Early results from the clinical trials and observational studies of mRNA vaccines against SARS-CoV-2 indicated that not only were they highly effective at preventing symptomatic infection, but they were also effective in preventing asymptomatic infection and therefore transmission.2 The basic criterion used for emergency use authorization by the Food and Drug Administration was a standard one: prevention of laboratory-confirmed clinical infection meeting a case definition. The effect on asymptomatic infections was a welcome surprise, because it has been thought that most vaccines for respiratory illnesses, including influenza, are “leaky” — that is, they allow some degree of asymptomatic infection and are better at preventing symptomatic infection.
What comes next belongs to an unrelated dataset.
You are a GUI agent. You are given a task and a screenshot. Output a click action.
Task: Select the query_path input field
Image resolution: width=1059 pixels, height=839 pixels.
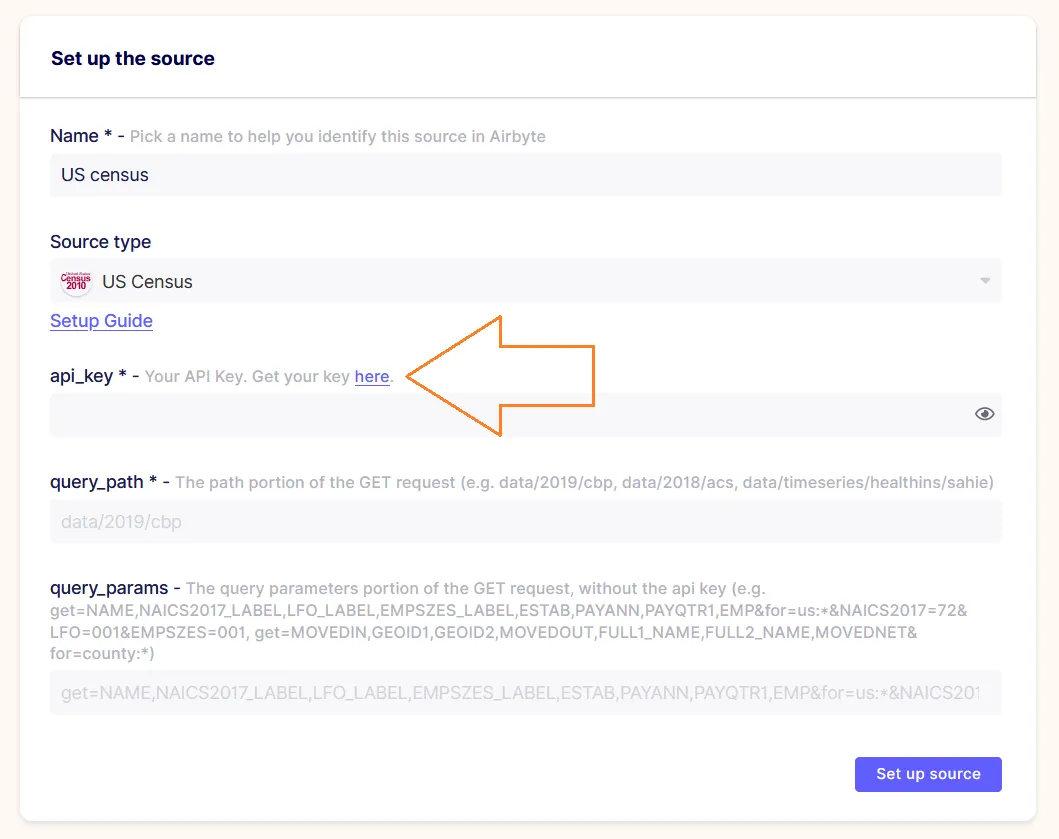(525, 522)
The initial data on inapparent SARS-CoV-2 infection strengthened the hope that, at a certain level of vaccination, transmission would cease completely. To many of us, this hope appeared overly optimistic, and it seems even more so now; the highly transmissible delta variant causes asymptomatic infections and sometimes illnesses (albeit usually mild) in vaccinated people, probably because of increased growth potential, as well as because of waning immunity, which also involves decreasing IgA antibody levels. Elimination of an illness by means of herd immunity works best when the agent has low transmissibility, and it requires the absence of pockets of susceptible people. Eliminating Covid-19 seemed theoretically possible, because the original 2002 SARS virus ultimately disappeared. That virus, however, did not transmit as well as even the initial strain of SARS-CoV-2. It occurred in limited regions and was characterized by focal spread, including superspreading events. Such a pattern, which was also seen in the early days of SARS-CoV-2, is called “overdispersion” — 10% of cases, for example, may be responsible for 80% of transmission.3 These dynamics explain why there were great differences in antibody prevalence within a given city and spotty global spread early in the pandemic. Overdispersion was thought to be an unstable trait that would disappear, with transmission becoming more uniform and higher overall. That transition appears to have occurred as newer variants take over.
Given the parade of variants, their varying transmissibility, and continuing concern about antigenic changes affecting vaccine protection, I believe it should now be clear that it is not possible to eliminate this virus from the population and that we should develop long-term plans for dealing with it after the unsupportable surges are fully controlled. Pandemic and seasonal influenza provide the most appropriate models to aid in developing strategies going forward.
As with SARS-CoV-2, when a novel pandemic influenza strain appears, its spread can overwhelm the health care system. Waves of infection go through a city in weeks and a country in months, but there is scant evidence that superspreading events occur. Thereafter, the pandemic virus persists as a new seasonal strain, and antigenic changes occur — albeit probably not as quickly as we are seeing with SARS-CoV-2. The new strain joins the other seasonal influenza types and subtypes that reappear each year. The goal of vaccination becomes managing the inevitable outbreaks and reducing the rates of moderate-to-severe illness and death. Preventing mild disease, though important, is less critical.